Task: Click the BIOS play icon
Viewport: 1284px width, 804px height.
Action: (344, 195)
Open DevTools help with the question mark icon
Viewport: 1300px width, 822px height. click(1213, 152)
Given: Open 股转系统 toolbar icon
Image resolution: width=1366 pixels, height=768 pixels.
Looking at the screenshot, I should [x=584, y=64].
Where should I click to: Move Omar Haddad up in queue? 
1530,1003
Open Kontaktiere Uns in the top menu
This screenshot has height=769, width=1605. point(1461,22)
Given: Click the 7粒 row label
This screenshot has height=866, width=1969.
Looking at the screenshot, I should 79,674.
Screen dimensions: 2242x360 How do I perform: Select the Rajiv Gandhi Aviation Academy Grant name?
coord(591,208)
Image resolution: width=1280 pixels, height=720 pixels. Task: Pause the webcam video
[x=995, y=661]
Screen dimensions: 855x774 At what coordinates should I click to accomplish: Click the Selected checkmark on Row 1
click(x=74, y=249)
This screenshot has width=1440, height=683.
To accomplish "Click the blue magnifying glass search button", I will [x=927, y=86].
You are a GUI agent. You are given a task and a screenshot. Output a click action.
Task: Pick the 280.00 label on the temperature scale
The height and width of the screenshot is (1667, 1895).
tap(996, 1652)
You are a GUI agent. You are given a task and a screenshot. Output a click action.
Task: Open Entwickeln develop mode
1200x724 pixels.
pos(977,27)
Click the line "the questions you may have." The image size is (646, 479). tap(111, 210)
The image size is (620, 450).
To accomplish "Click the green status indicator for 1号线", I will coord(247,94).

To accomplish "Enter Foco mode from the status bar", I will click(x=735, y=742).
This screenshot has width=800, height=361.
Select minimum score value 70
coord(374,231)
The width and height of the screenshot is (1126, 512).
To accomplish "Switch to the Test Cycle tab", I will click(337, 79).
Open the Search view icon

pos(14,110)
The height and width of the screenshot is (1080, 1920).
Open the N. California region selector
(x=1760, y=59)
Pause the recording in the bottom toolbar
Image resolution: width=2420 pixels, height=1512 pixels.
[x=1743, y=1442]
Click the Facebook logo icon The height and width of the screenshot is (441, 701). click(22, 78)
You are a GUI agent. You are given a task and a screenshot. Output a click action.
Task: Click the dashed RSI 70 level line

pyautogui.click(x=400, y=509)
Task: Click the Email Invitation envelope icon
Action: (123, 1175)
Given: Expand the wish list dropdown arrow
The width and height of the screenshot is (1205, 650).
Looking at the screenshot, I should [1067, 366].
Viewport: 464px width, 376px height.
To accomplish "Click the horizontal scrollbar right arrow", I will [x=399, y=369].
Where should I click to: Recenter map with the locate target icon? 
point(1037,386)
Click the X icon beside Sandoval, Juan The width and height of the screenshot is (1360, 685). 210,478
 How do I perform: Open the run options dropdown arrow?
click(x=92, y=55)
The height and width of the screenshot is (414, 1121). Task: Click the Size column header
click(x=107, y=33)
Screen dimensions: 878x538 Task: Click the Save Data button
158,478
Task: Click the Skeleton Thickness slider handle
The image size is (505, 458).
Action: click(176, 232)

==================================================

■ **Task instructions**
Reproduce all the entries above, replacing "dropdown arrow" with "drop-down arrow" wherever it occurs and leaving everything else unchanged.

■ **Exercise response**
Task: Click the BIOS play icon
Viewport: 1284px width, 804px height.
Action: (344, 195)
Open DevTools help with the question mark icon
Viewport: 1300px width, 822px height. click(1213, 152)
Given: Open 股转系统 toolbar icon
Image resolution: width=1366 pixels, height=768 pixels.
Looking at the screenshot, I should [x=584, y=64].
Where should I click to: Move Omar Haddad up in queue? 
1530,1003
Open Kontaktiere Uns in the top menu
This screenshot has height=769, width=1605. point(1461,22)
Given: Click the 7粒 row label
This screenshot has height=866, width=1969.
Looking at the screenshot, I should 79,674.
Screen dimensions: 2242x360 How do I perform: Select the Rajiv Gandhi Aviation Academy Grant name?
coord(591,208)
Image resolution: width=1280 pixels, height=720 pixels. Task: Pause the webcam video
[x=995, y=661]
Screen dimensions: 855x774 At what coordinates should I click to accomplish: Click the Selected checkmark on Row 1
click(x=74, y=249)
This screenshot has width=1440, height=683.
To accomplish "Click the blue magnifying glass search button", I will [x=927, y=86].
You are a GUI agent. You are given a task and a screenshot. Output a click action.
Task: Pick the 280.00 label on the temperature scale
The height and width of the screenshot is (1667, 1895).
tap(996, 1652)
You are a GUI agent. You are given a task and a screenshot. Output a click action.
Task: Open Entwickeln develop mode
1200x724 pixels.
pos(977,27)
Click the line "the questions you may have." The image size is (646, 479). tap(111, 210)
The image size is (620, 450).
To accomplish "Click the green status indicator for 1号线", I will coord(247,94).

To accomplish "Enter Foco mode from the status bar", I will click(x=735, y=742).
This screenshot has width=800, height=361.
Select minimum score value 70
coord(374,231)
The width and height of the screenshot is (1126, 512).
To accomplish "Switch to the Test Cycle tab", I will click(337, 79).
Open the Search view icon

pos(14,110)
The height and width of the screenshot is (1080, 1920).
Open the N. California region selector
(x=1760, y=59)
Pause the recording in the bottom toolbar
Image resolution: width=2420 pixels, height=1512 pixels.
[x=1743, y=1442]
Click the Facebook logo icon The height and width of the screenshot is (441, 701). click(22, 78)
You are a GUI agent. You are given a task and a screenshot. Output a click action.
Task: Click the dashed RSI 70 level line

pyautogui.click(x=400, y=509)
Task: Click the Email Invitation envelope icon
Action: (123, 1175)
Given: Expand the wish list drop-down arrow
The width and height of the screenshot is (1205, 650).
Looking at the screenshot, I should [1067, 366].
Viewport: 464px width, 376px height.
To accomplish "Click the horizontal scrollbar right arrow", I will [x=399, y=369].
Where should I click to: Recenter map with the locate target icon? 
point(1037,386)
Click the X icon beside Sandoval, Juan The width and height of the screenshot is (1360, 685). 210,478
 How do I perform: Open the run options drop-down arrow?
click(x=92, y=55)
The height and width of the screenshot is (414, 1121). Task: Click the Size column header
click(x=107, y=33)
Screen dimensions: 878x538 Task: Click the Save Data button
158,478
Task: Click the Skeleton Thickness slider handle
The image size is (505, 458).
Action: click(176, 232)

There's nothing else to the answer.